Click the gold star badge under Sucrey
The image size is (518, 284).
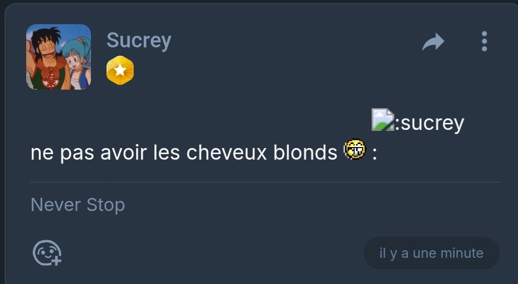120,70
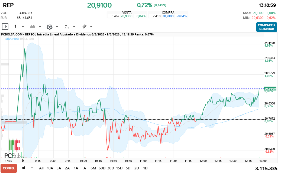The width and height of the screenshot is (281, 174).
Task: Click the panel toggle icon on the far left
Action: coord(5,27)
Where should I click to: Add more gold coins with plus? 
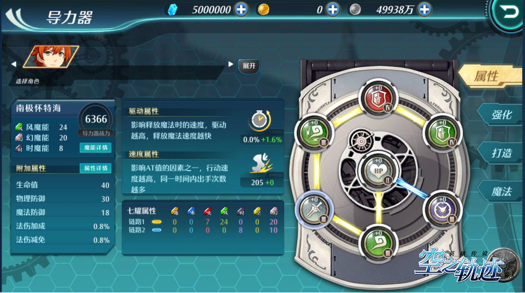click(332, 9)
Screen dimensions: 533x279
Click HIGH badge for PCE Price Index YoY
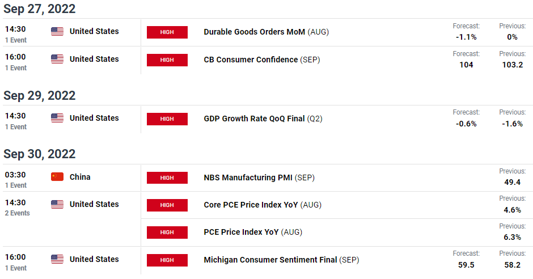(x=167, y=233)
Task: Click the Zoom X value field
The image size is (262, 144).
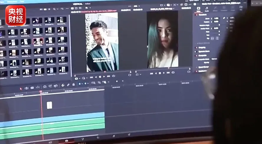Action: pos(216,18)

- [Assignment]: Starting at the line that contains "Task: Click the Zoom X value field" and ending at the final line of the data, reproduce each line exactly. Pictures stay out of the copy.

- [Output of the exercise]:
Task: Click the Zoom X value field
The image size is (262, 144).
Action: pos(216,18)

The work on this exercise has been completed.